Top Tips from RBWM Trading Standards

  • Do not let uninvited callers into your home Not to deal with cold callers at any time, either by phone or at the door, but particularly those who may seek to exploit the current situation.
  • If you receive a leaflet through your door with offers of help please check to see if the person is indeed a local neighbour and that it is a genuine offer.  If you are unsure then ask the advice of a family member, friend or neighbour first.  Firstly try and engage with people you already know, like and trust for help.  Not a stranger
  • Do not give away too much personal information
  • Do not hand over bank cards or give out any PIN numbers either on the doorstep or over the telephone. 
  • Don’t let yourself become lonely.  Age Concern, Slough and Berkshire East, have set up ‘Hear for You’ – a call service for the elderly which will offer emotional support and help organise help and practical support if needed.  Call them on 01753 497888. 

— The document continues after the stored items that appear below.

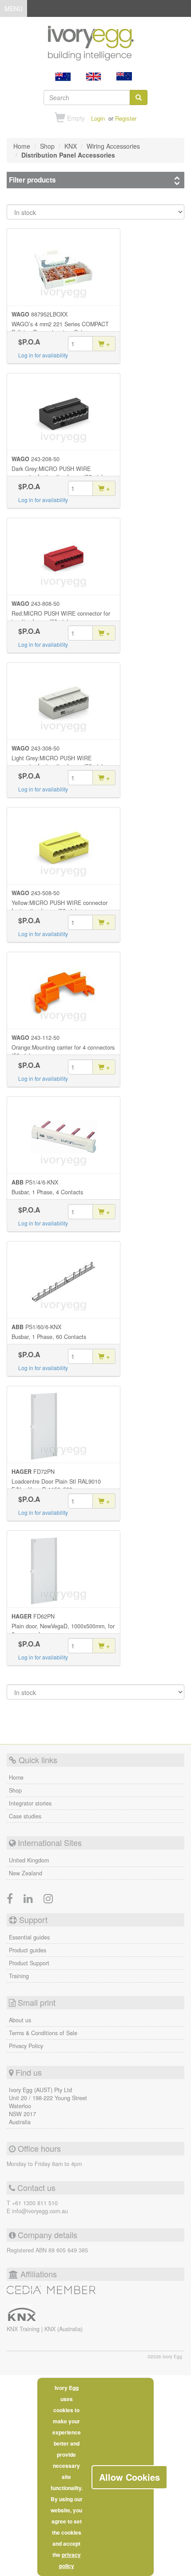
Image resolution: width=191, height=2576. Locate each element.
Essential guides (29, 1937)
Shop (15, 1790)
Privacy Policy (26, 2046)
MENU (13, 10)
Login (98, 118)
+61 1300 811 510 (35, 2203)
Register (125, 118)
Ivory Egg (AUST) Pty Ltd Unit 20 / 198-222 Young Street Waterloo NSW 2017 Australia (48, 2106)
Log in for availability (43, 355)
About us (20, 2020)
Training (19, 1976)
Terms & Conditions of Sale (43, 2033)
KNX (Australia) (63, 2329)
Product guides (27, 1950)
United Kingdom (29, 1860)
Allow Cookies (129, 2477)
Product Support (29, 1963)
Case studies (25, 1816)
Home (16, 1777)
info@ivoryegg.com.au (40, 2211)
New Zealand (25, 1873)
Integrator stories (30, 1803)
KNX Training (24, 2329)
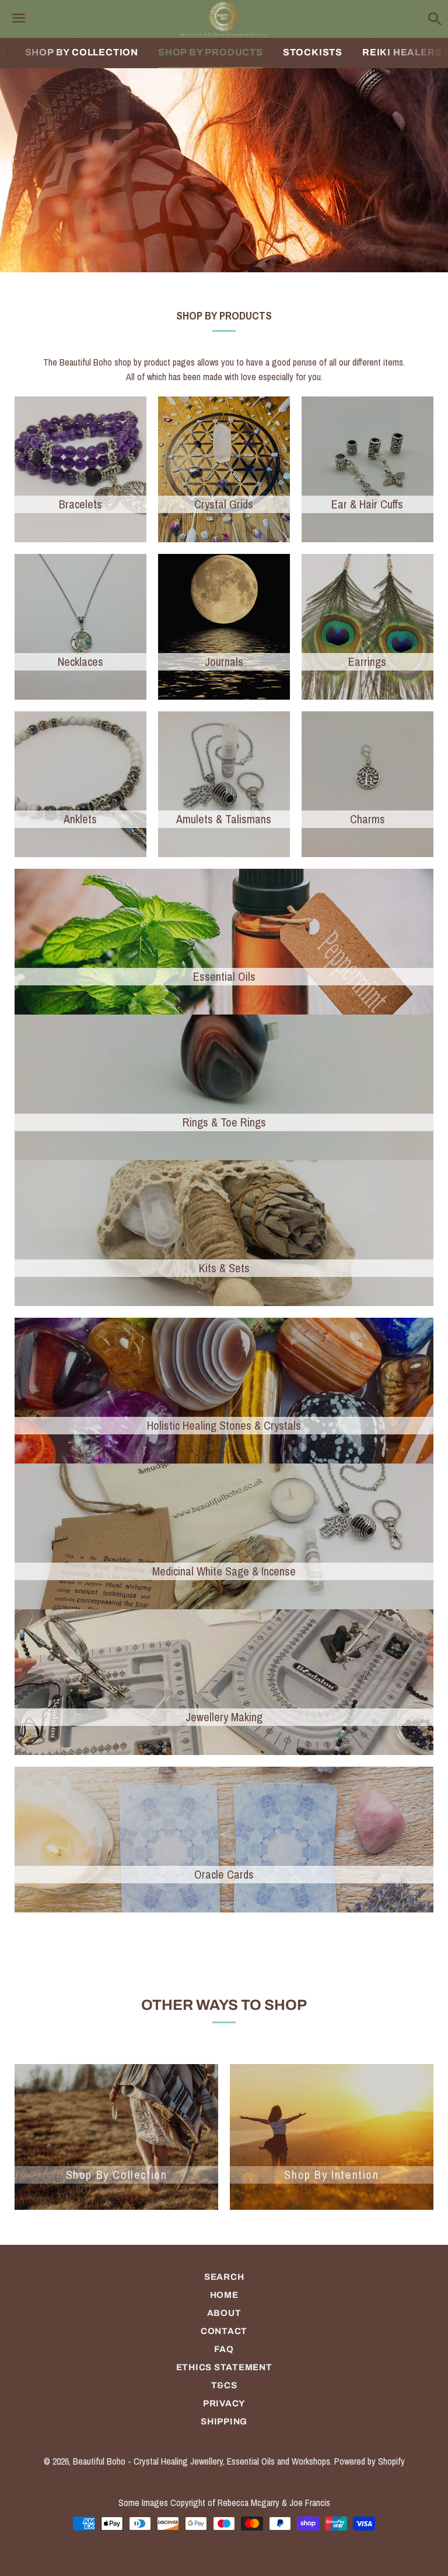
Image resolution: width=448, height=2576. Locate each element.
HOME (224, 2295)
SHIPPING (224, 2421)
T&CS (224, 2385)
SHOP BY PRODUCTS (210, 52)
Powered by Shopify (369, 2461)
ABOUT (224, 2313)
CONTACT (224, 2331)
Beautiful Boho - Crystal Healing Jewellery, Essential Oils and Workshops (201, 2461)
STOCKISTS (312, 52)
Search (224, 2277)
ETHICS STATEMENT (224, 2367)
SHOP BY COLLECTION (81, 52)
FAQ (223, 2349)
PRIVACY (224, 2403)
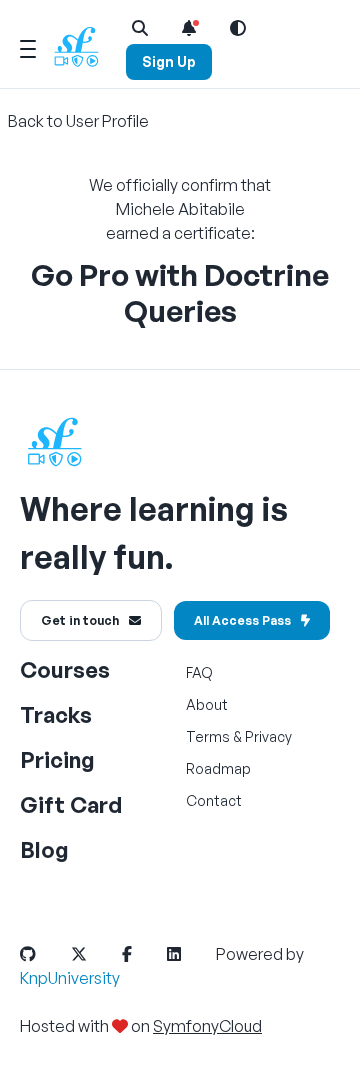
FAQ (199, 672)
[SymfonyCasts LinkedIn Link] (190, 954)
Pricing (57, 759)
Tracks (56, 714)
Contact (214, 800)
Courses (65, 669)
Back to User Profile (78, 121)
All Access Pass (242, 620)
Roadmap (218, 768)
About (207, 704)
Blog (44, 849)
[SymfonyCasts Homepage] (84, 46)
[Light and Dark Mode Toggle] (238, 28)
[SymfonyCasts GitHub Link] (44, 954)
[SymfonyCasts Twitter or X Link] (95, 954)
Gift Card (71, 804)
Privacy (268, 736)
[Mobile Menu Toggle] (28, 46)
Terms (208, 736)
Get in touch (80, 620)
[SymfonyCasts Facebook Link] (143, 954)
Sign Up (169, 61)
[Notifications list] (189, 28)
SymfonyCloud (207, 1026)
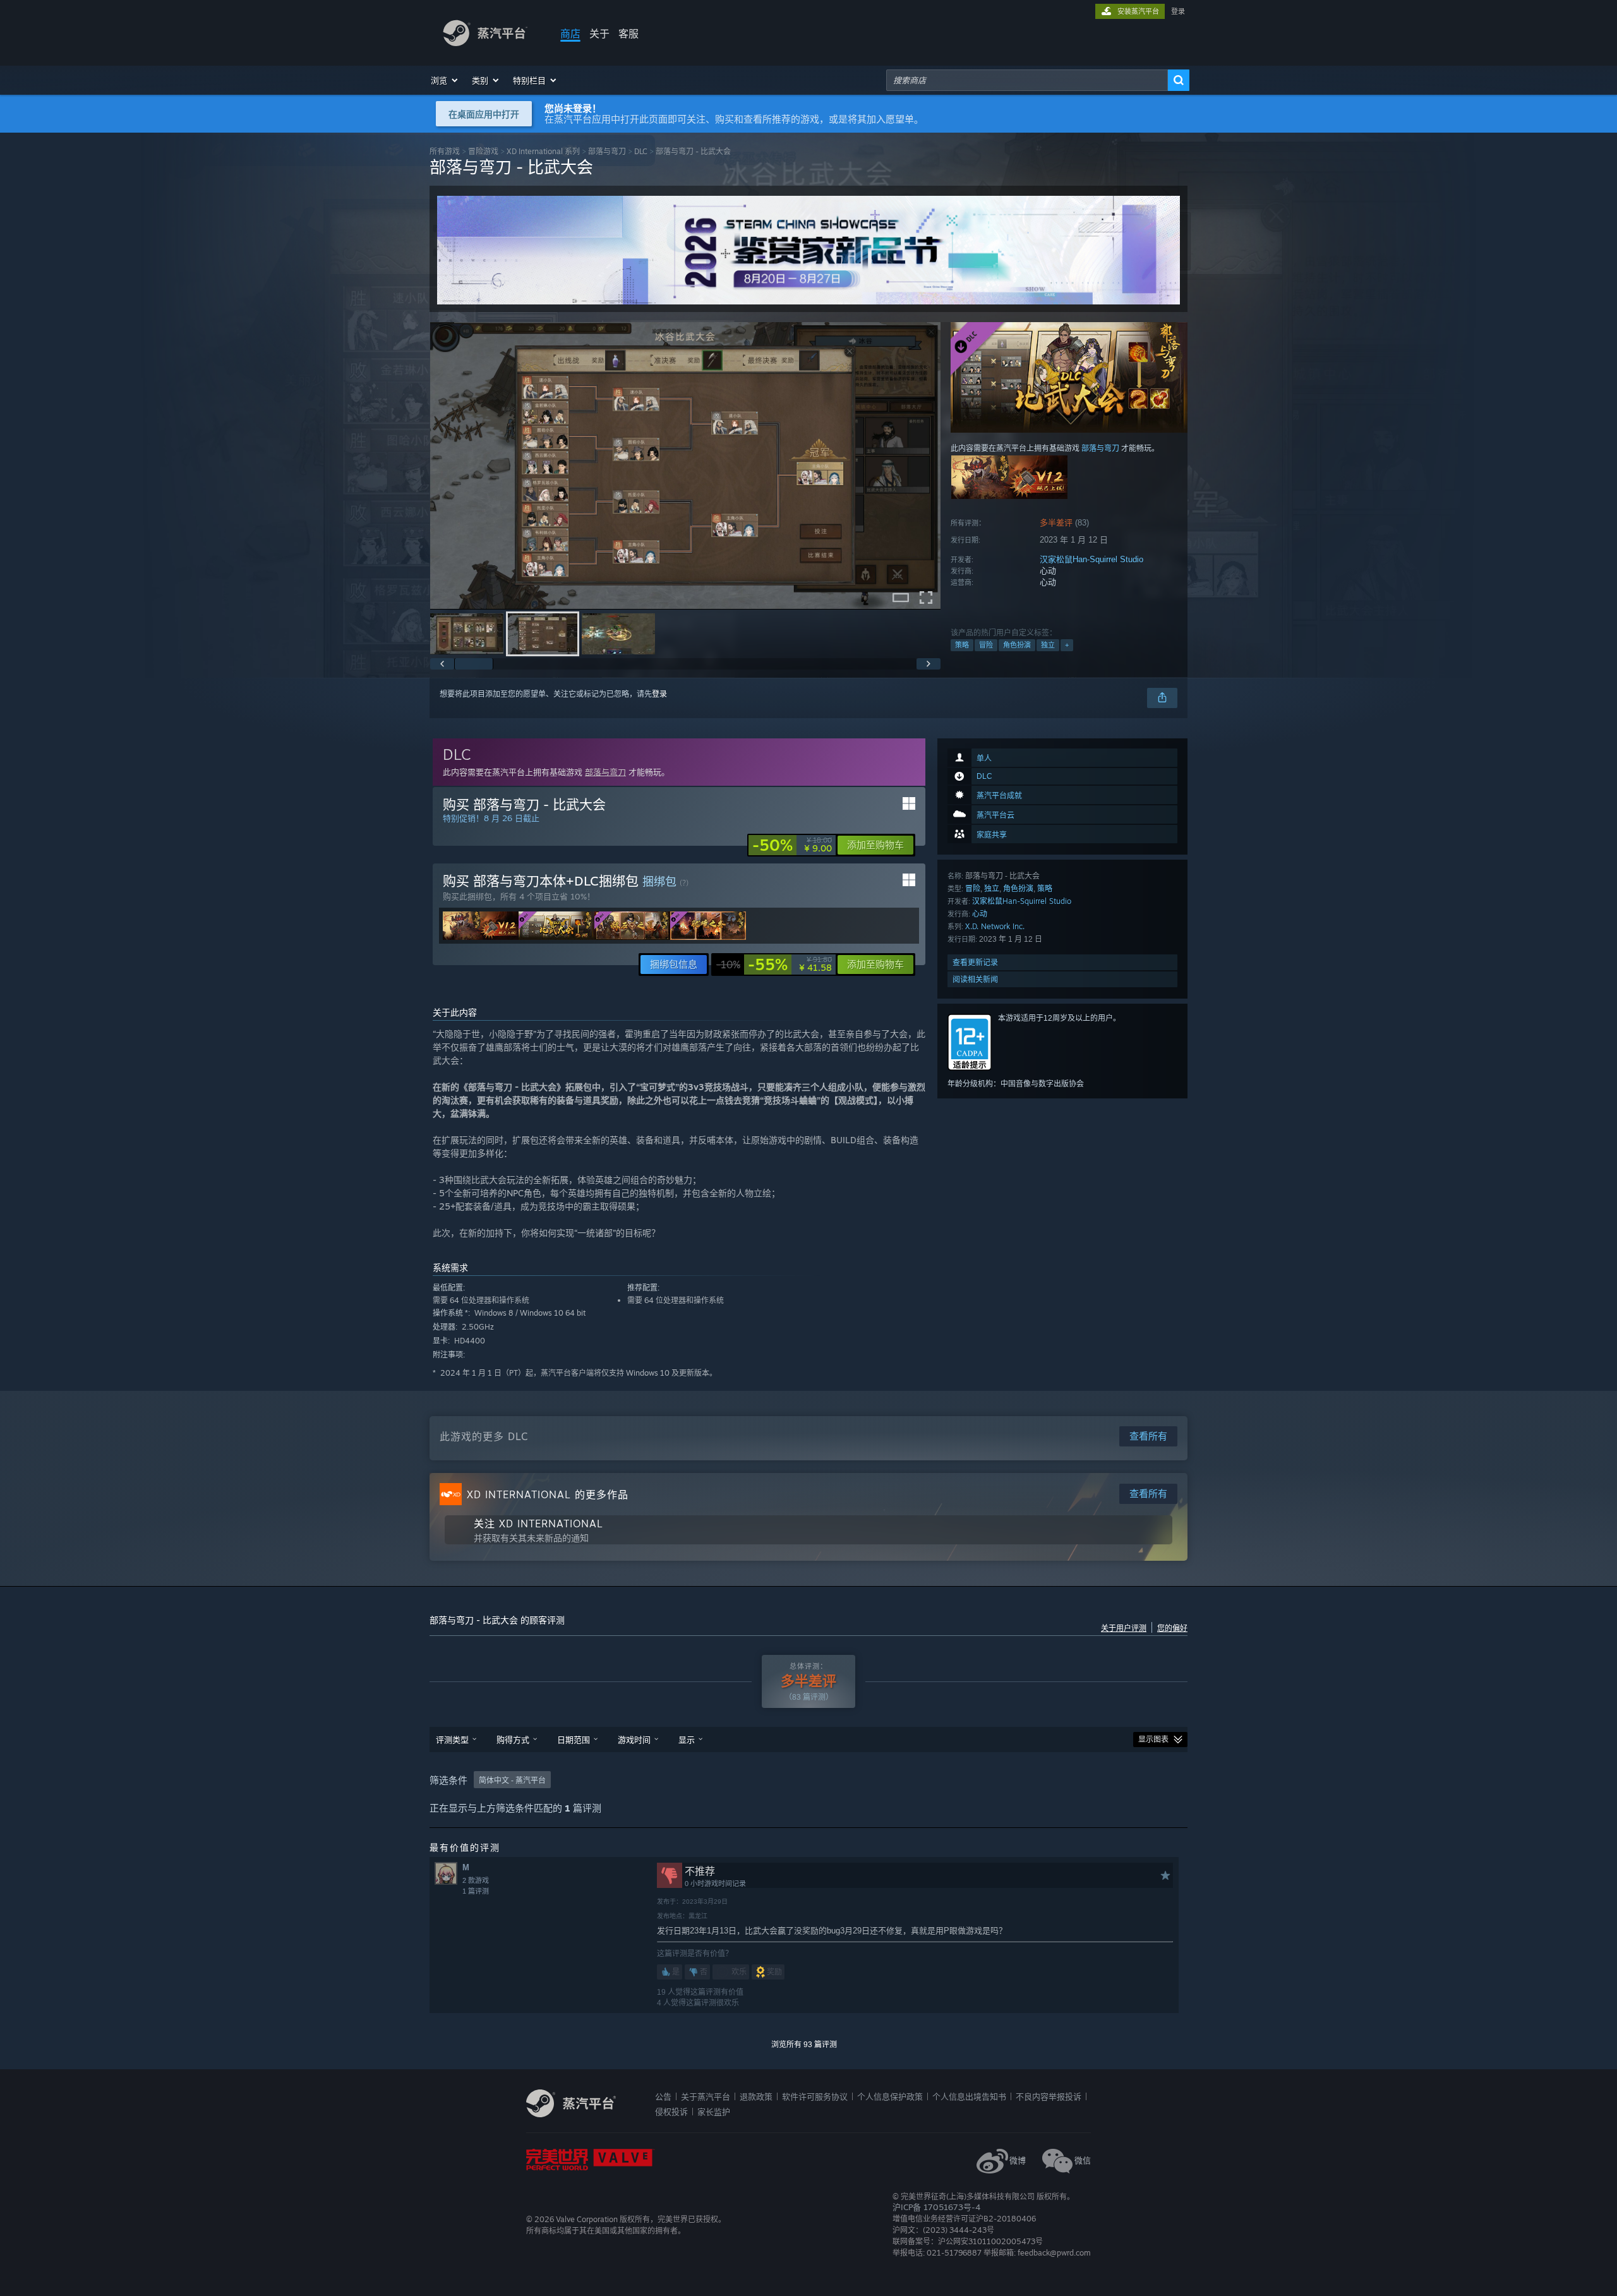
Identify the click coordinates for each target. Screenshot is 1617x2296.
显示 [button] (686, 1739)
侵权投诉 (671, 2112)
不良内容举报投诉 (1048, 2096)
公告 (663, 2096)
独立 (1048, 645)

  • Our team of RBWM Community Wardens are still out there working in your community.  They can be contacted on 01628 685636 and
  • Report concerns about doorstep callers to Trading Standards via the Citizens Advice Consumer Service Helpline on 0808 223 1133, and in urgent cases to the police on 999.
  • Report concerns about fake products or false claims made about products, contact Trading Standards via the Citizens Advice consumer service helpline on 0808 223 1133 or via their chat service online.